Excerpted text:
On LLM-generated Logic Programs and their Inference Execution Methods
Paul Tarau (University of North Texas)

TL;DR
This paper explores techniques to extract and execute logic programs from Large Language Models, enabling sound reasoning and verification of LLM outputs through novel execution methods like soft-unification and GPU acceleration.
Contribution
It introduces new methods for eliciting logic programs from LLMs and executing them efficiently, including soft-unification and GPU-based minimal model computation.
Findings
Effective extraction of propositional and relational logic from LLMs
Development of soft-unification for reasoning with LLM-generated facts
GPU acceleration significantly speeds up inference with large logic programs
Abstract
Large Language Models (LLMs) trained on petabytes of data are highly compressed repositories of a significant proportion of the knowledge accumulated and distilled so far. In this paper we study techniques to elicit this knowledge in the form of several classes of logic programs, including propositional Horn clauses, Dual Horn clauses, relational triplets and Definite Clause Grammars. Exposing this knowledge as logic programs enables sound reasoning methods that can verify alignment of LLM outputs to their intended uses and extend their inference capabilities. We study new execution methods for the generated programs, including soft-unification of abducible facts against LLM-generated content stored in a vector database as well as GPU-based acceleration of minimal model computation that supports inference with large LLM-generated programs.

Recorded data:
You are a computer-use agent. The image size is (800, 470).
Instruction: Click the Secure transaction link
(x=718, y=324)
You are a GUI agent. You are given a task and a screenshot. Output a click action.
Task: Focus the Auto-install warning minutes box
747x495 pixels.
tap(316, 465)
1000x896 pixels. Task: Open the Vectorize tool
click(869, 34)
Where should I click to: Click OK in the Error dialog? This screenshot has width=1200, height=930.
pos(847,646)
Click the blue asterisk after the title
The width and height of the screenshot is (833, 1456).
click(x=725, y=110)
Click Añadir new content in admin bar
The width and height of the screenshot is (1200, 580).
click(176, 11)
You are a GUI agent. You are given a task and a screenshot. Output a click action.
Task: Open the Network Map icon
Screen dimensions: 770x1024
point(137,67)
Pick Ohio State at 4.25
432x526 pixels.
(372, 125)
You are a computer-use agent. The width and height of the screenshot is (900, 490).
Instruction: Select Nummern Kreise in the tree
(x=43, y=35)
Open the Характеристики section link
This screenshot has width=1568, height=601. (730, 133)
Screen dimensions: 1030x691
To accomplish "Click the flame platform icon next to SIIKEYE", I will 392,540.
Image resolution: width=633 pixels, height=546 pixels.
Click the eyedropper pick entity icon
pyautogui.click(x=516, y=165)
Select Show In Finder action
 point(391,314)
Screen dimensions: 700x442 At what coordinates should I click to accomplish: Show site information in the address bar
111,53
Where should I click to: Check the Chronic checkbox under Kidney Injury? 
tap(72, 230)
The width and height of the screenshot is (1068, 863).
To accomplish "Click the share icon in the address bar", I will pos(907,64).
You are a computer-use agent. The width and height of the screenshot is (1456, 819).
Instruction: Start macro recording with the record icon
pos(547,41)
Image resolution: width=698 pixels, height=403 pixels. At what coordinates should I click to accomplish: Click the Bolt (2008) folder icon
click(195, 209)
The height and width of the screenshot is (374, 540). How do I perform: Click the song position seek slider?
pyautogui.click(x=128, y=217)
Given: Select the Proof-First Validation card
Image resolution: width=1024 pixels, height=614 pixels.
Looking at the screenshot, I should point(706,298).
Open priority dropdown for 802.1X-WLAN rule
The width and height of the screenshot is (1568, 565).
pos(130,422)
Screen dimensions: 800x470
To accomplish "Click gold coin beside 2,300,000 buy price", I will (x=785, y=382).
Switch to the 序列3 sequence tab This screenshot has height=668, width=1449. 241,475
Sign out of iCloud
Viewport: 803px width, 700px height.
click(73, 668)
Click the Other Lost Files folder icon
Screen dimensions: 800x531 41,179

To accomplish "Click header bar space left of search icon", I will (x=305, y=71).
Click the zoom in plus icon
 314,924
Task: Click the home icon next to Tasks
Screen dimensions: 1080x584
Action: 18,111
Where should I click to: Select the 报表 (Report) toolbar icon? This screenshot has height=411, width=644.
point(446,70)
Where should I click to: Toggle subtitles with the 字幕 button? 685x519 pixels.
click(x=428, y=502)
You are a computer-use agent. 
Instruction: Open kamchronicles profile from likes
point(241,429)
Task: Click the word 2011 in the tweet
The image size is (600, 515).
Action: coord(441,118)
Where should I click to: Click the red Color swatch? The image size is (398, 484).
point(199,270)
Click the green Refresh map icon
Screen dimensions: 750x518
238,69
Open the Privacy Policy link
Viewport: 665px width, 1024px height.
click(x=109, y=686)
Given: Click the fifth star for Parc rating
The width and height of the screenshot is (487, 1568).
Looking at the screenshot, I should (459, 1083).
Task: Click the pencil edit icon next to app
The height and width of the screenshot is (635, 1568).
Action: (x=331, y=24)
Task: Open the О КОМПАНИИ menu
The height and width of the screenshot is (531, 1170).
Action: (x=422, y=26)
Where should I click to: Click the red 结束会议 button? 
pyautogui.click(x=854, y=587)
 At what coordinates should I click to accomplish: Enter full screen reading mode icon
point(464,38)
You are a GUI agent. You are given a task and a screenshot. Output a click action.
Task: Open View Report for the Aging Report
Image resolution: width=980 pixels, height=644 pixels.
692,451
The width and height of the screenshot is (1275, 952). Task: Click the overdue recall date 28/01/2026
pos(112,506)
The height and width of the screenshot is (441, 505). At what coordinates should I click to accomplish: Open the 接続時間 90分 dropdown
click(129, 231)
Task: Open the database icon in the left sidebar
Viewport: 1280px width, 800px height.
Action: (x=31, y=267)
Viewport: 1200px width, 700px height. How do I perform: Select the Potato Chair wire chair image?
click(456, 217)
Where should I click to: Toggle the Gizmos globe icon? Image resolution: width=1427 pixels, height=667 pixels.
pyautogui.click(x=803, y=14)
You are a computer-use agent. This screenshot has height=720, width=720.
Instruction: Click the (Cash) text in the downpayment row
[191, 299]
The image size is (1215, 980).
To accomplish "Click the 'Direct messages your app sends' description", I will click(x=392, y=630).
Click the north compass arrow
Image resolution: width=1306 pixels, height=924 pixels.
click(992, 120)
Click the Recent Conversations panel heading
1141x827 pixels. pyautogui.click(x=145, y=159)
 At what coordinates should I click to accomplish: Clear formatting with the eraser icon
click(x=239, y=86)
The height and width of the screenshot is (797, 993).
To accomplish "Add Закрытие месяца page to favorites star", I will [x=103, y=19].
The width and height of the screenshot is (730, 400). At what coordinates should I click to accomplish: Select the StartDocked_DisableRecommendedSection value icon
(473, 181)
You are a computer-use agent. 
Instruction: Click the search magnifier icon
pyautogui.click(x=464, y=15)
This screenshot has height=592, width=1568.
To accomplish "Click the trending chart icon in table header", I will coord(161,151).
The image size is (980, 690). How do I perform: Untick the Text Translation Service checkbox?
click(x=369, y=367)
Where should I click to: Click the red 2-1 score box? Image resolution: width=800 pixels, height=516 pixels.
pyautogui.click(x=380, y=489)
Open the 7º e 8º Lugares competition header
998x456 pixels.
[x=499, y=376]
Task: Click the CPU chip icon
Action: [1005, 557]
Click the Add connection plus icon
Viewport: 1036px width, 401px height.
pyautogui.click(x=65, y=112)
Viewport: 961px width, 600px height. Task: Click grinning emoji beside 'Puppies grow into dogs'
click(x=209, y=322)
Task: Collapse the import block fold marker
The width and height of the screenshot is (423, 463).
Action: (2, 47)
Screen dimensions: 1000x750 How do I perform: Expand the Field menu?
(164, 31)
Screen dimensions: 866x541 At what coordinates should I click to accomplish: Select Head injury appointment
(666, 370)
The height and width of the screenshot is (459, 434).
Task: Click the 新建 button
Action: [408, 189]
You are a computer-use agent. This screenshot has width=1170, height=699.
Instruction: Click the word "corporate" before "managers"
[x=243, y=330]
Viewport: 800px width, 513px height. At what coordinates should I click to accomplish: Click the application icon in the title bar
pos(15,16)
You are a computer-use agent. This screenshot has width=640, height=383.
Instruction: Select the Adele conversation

Assigned task: Copy the entire paper summary on LLM-generated logic programs word for word. The listing comes from a different source than the paper summary.

Problem solution:
On LLM-generated Logic Programs and their Inference Execution Methods
Paul Tarau (University of North Texas)

TL;DR
This paper explores techniques to extract and execute logic programs from Large Language Models, enabling sound reasoning and verification of LLM outputs through novel execution methods like soft-unification and GPU acceleration.
Contribution
It introduces new methods for eliciting logic programs from LLMs and executing them efficiently, including soft-unification and GPU-based minimal model computation.
Findings
Effective extraction of propositional and relational logic from LLMs
Development of soft-unification for reasoning with LLM-generated facts
GPU acceleration significantly speeds up inference with large logic programs
Abstract
Large Language Models (LLMs) trained on petabytes of data are highly compressed repositories of a significant proportion of the knowledge accumulated and distilled so far. In this paper we study techniques to elicit this knowledge in the form of several classes of logic programs, including propositional Horn clauses, Dual Horn clauses, relational triplets and Definite Clause Grammars. Exposing this knowledge as logic programs enables sound reasoning methods that can verify alignment of LLM outputs to their intended uses and extend their inference capabilities. We study new execution methods for the generated programs, including soft-unification of abducible facts against LLM-generated content stored in a vector database as well as GPU-based acceleration of minimal model computation that supports inference with large LLM-generated programs.